START Dataset excerpts
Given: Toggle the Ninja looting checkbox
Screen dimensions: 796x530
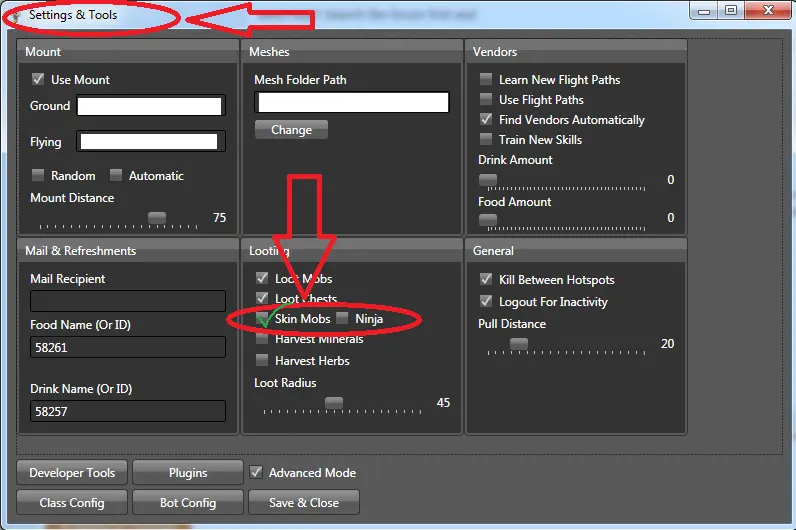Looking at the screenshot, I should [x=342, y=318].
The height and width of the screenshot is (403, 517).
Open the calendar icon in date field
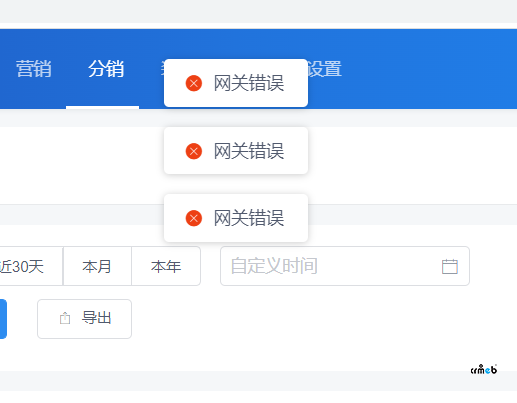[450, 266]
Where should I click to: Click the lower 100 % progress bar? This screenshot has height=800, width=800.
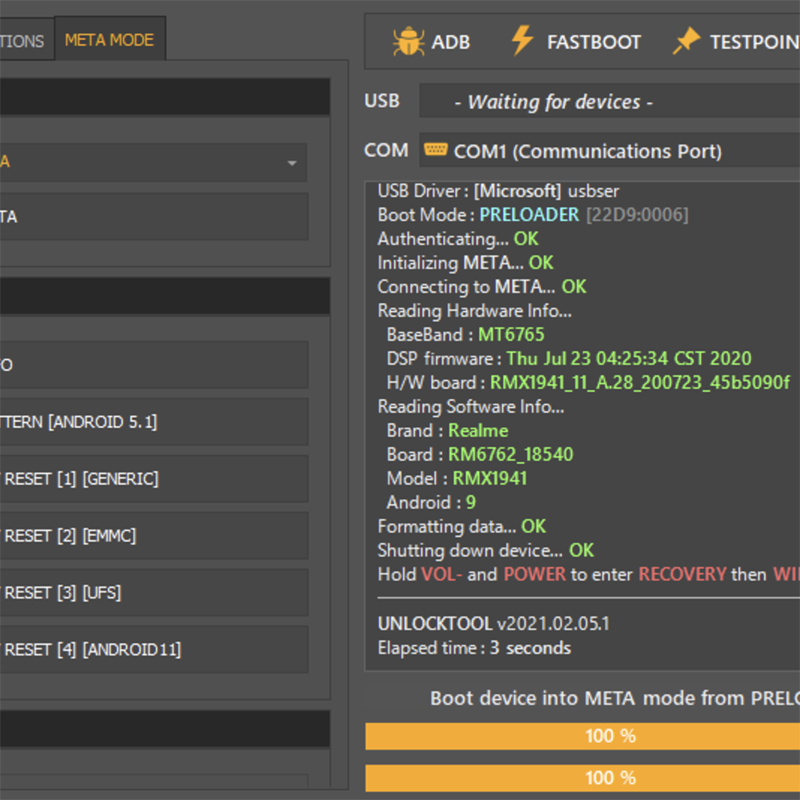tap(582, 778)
END Dataset excerpts
**Instructions for the task**
In the copy, include exactly the lines from the one with "Screen dimensions: 796x530" through the final line of the data, both ends included, and no pictures.

**Solution**
Screen dimensions: 796x530
Looking at the screenshot, I should [x=342, y=318].
The height and width of the screenshot is (403, 517).
Open the calendar icon in date field
[450, 266]
Where should I click to: Click the lower 100 % progress bar? This screenshot has height=800, width=800.
tap(582, 778)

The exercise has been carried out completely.